The report examines a wide range of national and local taxes. It expects the consumption tax to be increasingly important in the graying society because its burden is not concentrated on the working generation, saying

exemptions should not be expanded.

The report effectively points to the need to raise the consumption tax. It states that the current 5 percent rate is at the "lowest level" among major industrialized countries, adding that the current generation should bear the burden of public services and not pass it on to future generations.

The report, however, stops short of saying when or by how much the tax should be increased.

It also says its single rate system should be maintained for simplicity, unless the rate becomes double digit, like value-added taxes in Europe. The report is thus opposed to setting a lower tax rate for food -- a measure that would ease the burden on people with lower income.

The report is signaling caution about using consumption tax revenues solely for social welfare spending, saying it might make the government's fiscal management inflexible.

The personal income tax should continue to play the central role in Japan's tax system, the report says, stating that a series of one-time tax cuts and systematic reductions has already "hit a limit."

No more cuts in the income tax should be carried out, it suggests, because Japan's income tax burden is already at the lowest level among major economic powers and because of the fiscal crisis.

The report says the minimum taxable income threshold should not remain overly high, effectively suggesting more lower-income people be taxed. Various deductions -- which collectively make up the threshold -- should thus be reviewed for consolidation, it says.

At present, a couple with two children with an annual income of 3.84 million yen or less are not subject to income tax.

The progressiveness of the personal income tax -- higher tax rates for people with higher incomes -- should be maintained at the current degree for its income redistribution function, according to the report.

On national and local corporate taxes, it says there is no room left to lower taxes, because the combined effective rate has come down to 40.87 percent, almost the same as in the United States.

That aside, a new size-based local corporate tax should replace the current one nationwide as soon as possible to stabilize prefectural governments' revenues and ensure the principle of fair taxation, the report says.

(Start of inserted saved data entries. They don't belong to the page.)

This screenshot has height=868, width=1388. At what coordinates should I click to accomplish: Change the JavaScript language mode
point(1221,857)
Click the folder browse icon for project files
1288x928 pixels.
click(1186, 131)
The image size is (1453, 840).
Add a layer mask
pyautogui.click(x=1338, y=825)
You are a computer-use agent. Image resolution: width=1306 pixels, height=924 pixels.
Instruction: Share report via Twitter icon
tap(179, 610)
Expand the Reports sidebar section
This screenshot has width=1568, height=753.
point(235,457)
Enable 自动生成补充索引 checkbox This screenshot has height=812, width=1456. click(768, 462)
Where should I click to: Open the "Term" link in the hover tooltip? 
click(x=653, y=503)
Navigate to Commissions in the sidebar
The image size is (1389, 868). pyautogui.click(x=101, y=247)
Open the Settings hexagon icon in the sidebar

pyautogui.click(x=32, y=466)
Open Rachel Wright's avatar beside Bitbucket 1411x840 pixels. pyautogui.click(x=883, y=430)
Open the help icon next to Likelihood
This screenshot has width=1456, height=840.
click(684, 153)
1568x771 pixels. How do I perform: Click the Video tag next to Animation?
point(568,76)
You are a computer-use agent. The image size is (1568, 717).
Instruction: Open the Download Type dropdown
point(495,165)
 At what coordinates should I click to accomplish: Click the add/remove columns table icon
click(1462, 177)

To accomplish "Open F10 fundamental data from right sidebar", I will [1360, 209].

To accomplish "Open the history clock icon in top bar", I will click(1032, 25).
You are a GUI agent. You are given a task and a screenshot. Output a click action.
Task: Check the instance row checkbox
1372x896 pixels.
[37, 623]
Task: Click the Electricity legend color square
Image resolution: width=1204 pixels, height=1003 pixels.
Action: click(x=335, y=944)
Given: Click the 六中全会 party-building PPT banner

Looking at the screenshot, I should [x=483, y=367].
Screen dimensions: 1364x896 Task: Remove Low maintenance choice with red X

The base of the proposed tax would be the total value of corporate activity -- a combination of profits, aggregate salaries for employees, interest payments and rent -- and thus applicable to even loss-making firms, which account for more than 60 percent of all Japanese companies and are now exempt from paying taxes.

A version of the proposed local corporate tax is the bank tax launched in April by Tokyo Gov. Shintaro Ishihara. The Tax Commission has criticized Ishihara's tax as discriminatory, and the issue is briefly mentioned in the report.

The panel also said the inheritance tax should be imposed more broadly but its rate should be lowered from its current 70 percent ceiling.